Hypogonadism Treatment Research


Hypogonadism Treatment Research IAS-167A.

In May of 2015, the FDA issued a cautionary notice regarding the use of existing testosterone replacement products to treat hypogonadism (low testosterone) in men due to the possible increased risk of heart attack and stroke. We are developing an orally delivered proprietary peptide to replace current treatments for hypogonadism that we believe will not cause dangerous side effects.



Our lead hypogonadism therapy candidate under development, IAS-167A, is a peptide compound we have identified and patented that uses the body's own regulatory mechanisms to produce normal levels of testosterone in men with low testosterone levels. IAS-167A is a first in class, novel solution that we believe will eliminate the need for administering testosterone externally by allowing the body's own regulatory mechanisms to restore testosterone to normative levels without exogenous testosterone.

IAS-167A is novel new chemical entity in a highly competitive field that management estimates represents a $3.0 billion + market opportunity. Our strategy is to pursue a streamlined clinical/regulatory strategy to further develop our technology as well as identify partnership and licensing opportunities or acquirors as early in our development process as possible in order to monetize the unique benefits of IAS-167A.

IAS-761A represents, to our knowledge, the first report of induction of testicular testosterone production using non-hormonal agents. Our initial studies produced proof-of-principle data supporting a novel approach to stimulating testosterone formation in males with primary, secondary and acquired hypogonadism that increase both serum and intra-testicular testosterone levels without a suppressive effect on gonadotropins.



We have conducted initial animal studies using rats rendered hypogonadal.
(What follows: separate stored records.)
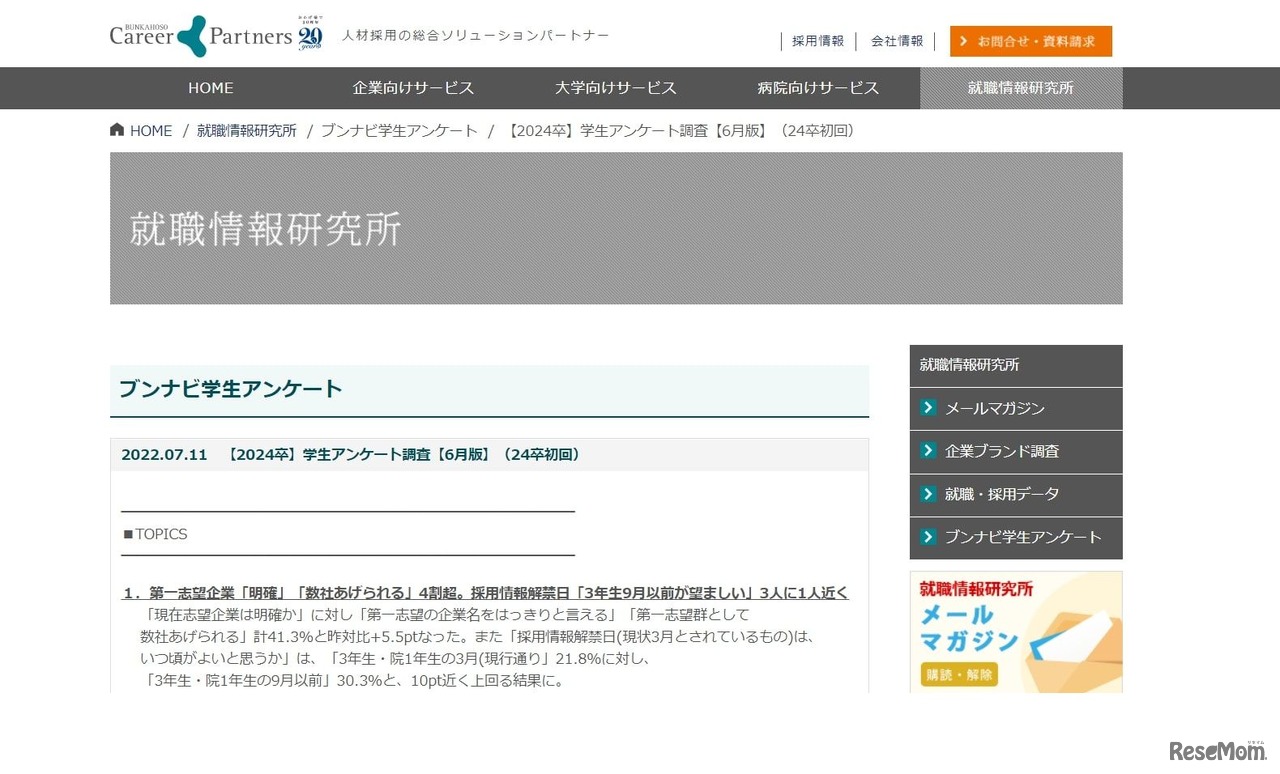
Task: Click the chevron icon beside 就職・採用データ
Action: click(x=927, y=495)
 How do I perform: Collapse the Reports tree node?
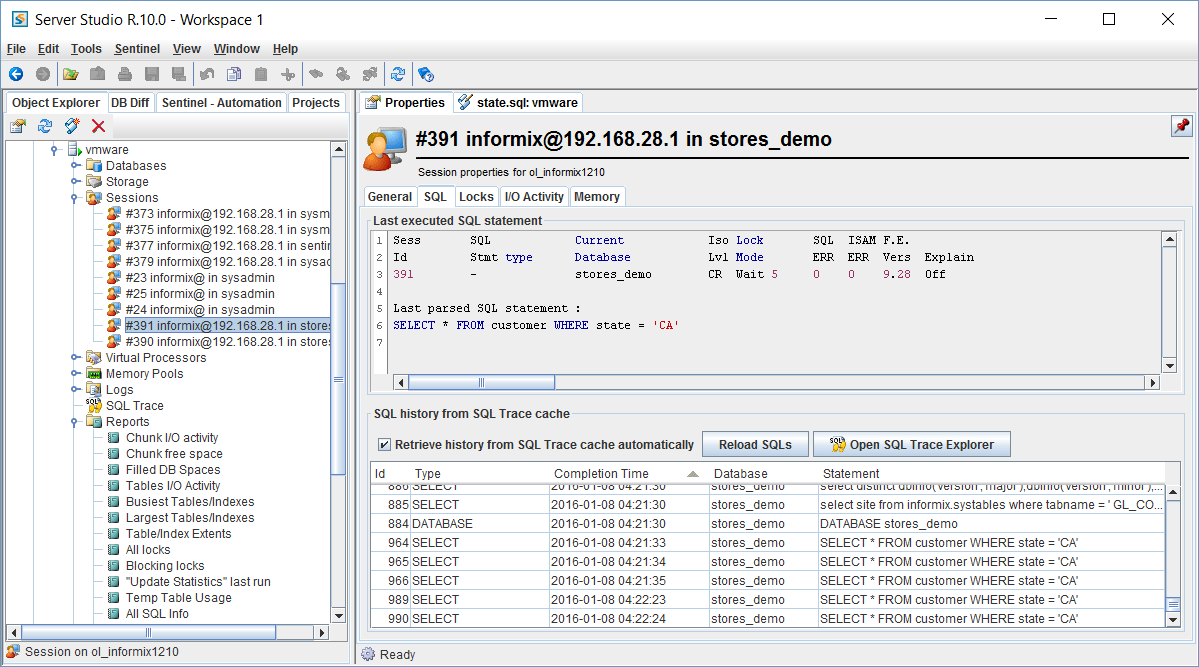pos(75,422)
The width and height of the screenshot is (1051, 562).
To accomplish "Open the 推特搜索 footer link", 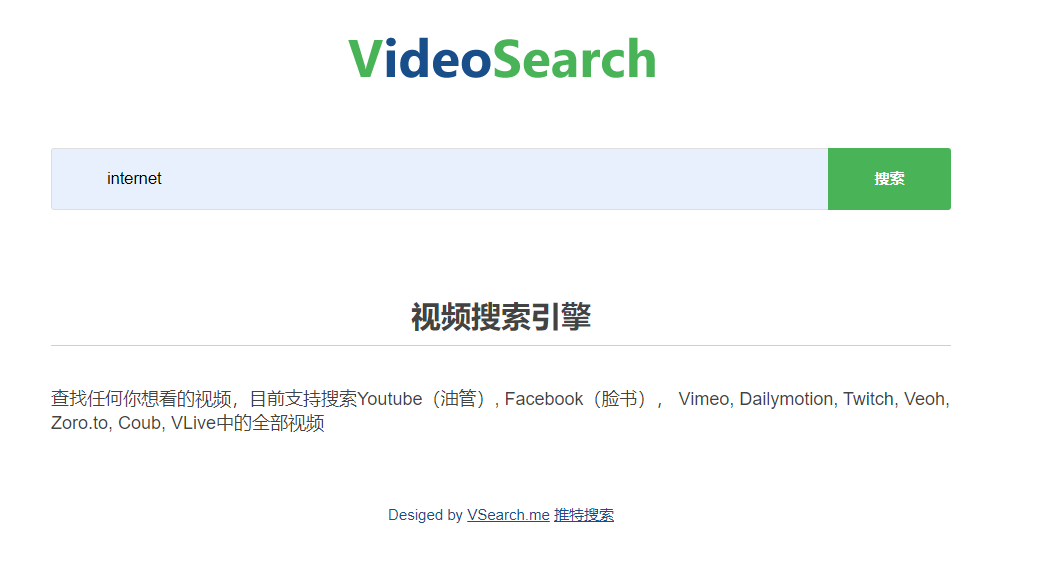I will click(x=584, y=515).

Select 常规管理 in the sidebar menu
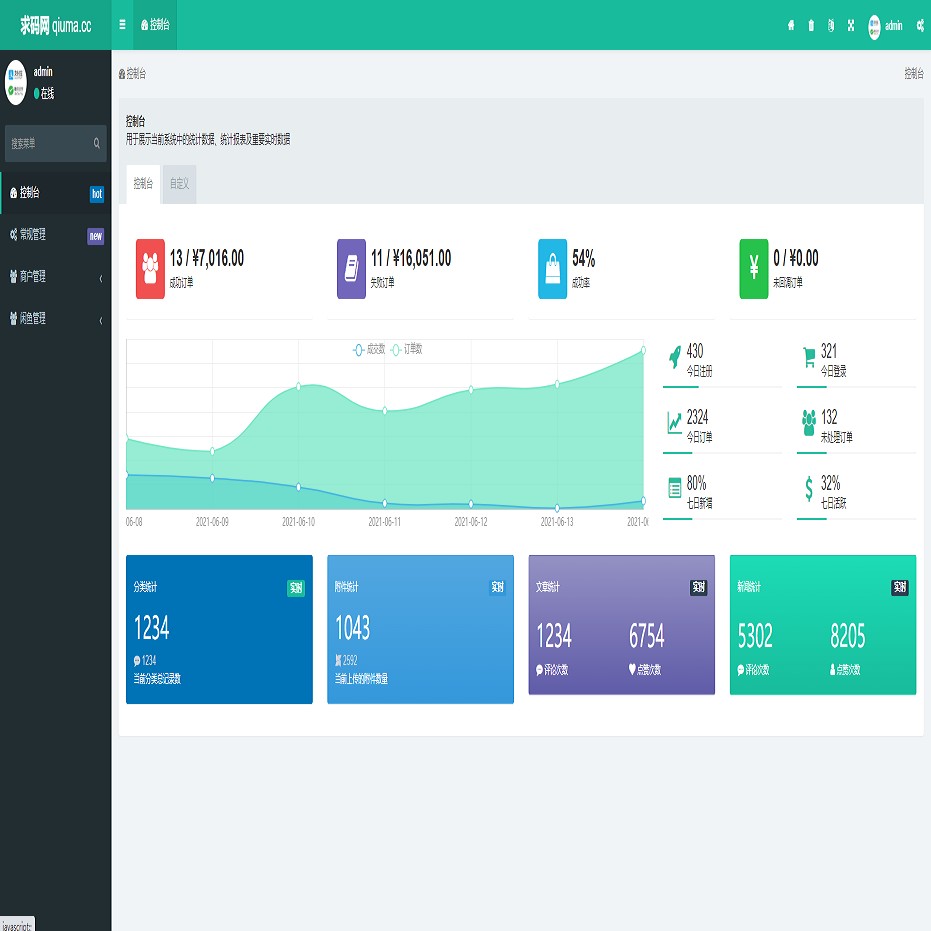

Treatment with IAS-167A resulted in the recovery of intra-testicular testosterone production and circulating testosterone levels without causing damaging side effects.


Our proof of concept experiments so far has demonstrated that:


  • The identified lead peptide IAS-167A rescued intra-testicular and serum testosterone formation in testes cultures ex vivo and in vivo in adult male rats rendered hypogonadal by treating them with GnRH antagonist (Cetrorelix) which suppressed LH and testosterone production

Future studies will focus on the optimization of the lead peptide IAS-167A and characterization of its stability in-vivo, evaluation of the efficacy (time-and-dose-effects) of IAS-167A to restore circulating testosterone levels in hypogonadal young LH-suppressed and aging rats (resembling more of the human testicular aging biology), formulation, route of administration, study frequency of treatment and long-term effects, and pharmacokinetics studies.


We are also working to develop, and are hopeful to license and/or find a joint development partnership for, an out of body test to identify Alzheimer's disease and related dementias through a process, or method, that we believe will be the basis for creating an early stage blood or fluid test for detecting such diseases. This research is secondary to our primary focus on hypogonadism treatment research and represents a value-added component to the Company’s technology portfolio.